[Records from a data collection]
——————————
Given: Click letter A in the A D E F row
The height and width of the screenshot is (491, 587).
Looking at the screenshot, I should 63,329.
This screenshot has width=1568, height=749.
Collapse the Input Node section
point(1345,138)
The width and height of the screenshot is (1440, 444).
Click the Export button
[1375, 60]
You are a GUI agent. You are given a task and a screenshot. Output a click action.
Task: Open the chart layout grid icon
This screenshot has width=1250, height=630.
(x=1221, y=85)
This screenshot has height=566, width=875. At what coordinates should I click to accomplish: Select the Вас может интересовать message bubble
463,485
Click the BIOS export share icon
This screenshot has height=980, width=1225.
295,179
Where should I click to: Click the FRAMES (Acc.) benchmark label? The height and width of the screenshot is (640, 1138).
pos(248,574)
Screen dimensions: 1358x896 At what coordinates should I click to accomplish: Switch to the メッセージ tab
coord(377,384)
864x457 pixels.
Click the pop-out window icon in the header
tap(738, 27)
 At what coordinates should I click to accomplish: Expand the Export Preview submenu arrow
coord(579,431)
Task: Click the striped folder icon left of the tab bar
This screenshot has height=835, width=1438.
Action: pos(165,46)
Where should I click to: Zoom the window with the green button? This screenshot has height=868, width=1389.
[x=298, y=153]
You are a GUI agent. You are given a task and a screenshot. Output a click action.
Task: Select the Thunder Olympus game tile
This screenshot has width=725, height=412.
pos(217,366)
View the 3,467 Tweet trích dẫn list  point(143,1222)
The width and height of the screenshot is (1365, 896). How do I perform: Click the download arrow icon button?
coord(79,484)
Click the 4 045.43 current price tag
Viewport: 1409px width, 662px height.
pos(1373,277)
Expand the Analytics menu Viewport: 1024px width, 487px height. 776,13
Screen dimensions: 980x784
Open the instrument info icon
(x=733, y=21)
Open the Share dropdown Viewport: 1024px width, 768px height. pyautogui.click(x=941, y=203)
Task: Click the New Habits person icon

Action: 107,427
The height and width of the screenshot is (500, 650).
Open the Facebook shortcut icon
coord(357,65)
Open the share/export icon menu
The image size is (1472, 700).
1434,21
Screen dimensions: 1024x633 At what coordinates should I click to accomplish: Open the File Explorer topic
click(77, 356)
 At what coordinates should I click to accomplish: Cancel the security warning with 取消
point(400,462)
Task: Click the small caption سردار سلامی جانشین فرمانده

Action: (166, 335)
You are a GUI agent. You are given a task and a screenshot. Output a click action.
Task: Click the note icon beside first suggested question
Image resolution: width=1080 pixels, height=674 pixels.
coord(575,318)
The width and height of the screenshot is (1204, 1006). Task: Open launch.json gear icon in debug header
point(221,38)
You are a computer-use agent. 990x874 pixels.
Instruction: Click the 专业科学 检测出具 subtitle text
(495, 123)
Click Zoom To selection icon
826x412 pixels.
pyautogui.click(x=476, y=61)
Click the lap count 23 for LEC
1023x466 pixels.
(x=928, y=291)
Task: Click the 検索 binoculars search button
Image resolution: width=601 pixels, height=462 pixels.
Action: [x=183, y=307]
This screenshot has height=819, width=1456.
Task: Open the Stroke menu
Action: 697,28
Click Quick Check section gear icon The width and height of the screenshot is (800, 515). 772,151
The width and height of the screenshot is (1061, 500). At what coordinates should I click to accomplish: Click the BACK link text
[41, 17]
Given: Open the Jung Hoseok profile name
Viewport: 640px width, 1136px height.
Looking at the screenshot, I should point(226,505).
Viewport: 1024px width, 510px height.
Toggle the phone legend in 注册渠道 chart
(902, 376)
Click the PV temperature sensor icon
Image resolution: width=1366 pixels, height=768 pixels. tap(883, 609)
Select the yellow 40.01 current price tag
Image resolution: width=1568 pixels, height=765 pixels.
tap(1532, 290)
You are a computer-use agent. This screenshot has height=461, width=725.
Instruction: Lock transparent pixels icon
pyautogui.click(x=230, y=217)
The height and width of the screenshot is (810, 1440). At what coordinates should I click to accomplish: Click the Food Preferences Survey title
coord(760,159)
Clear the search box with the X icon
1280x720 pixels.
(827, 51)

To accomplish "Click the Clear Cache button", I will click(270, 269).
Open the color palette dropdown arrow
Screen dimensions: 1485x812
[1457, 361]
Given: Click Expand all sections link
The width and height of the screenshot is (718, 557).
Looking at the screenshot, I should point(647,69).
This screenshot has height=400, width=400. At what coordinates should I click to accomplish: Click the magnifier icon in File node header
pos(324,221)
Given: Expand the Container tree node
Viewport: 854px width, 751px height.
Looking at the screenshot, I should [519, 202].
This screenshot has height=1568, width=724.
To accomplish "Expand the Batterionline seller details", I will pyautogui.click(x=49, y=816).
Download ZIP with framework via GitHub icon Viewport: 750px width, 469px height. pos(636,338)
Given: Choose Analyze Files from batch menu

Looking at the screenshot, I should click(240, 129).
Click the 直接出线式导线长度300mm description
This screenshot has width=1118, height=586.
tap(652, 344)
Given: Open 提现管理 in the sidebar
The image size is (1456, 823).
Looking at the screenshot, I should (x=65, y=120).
——————————
> **GOAL OF THE EXERCISE**:
Look for the string "will" in the data above and return every line that has it.

> **REPLY TO THE EXERCISE**:
To accomplish "Click the Clear Cache button", I will click(270, 269).
To accomplish "Expand the Batterionline seller details", I will pyautogui.click(x=49, y=816).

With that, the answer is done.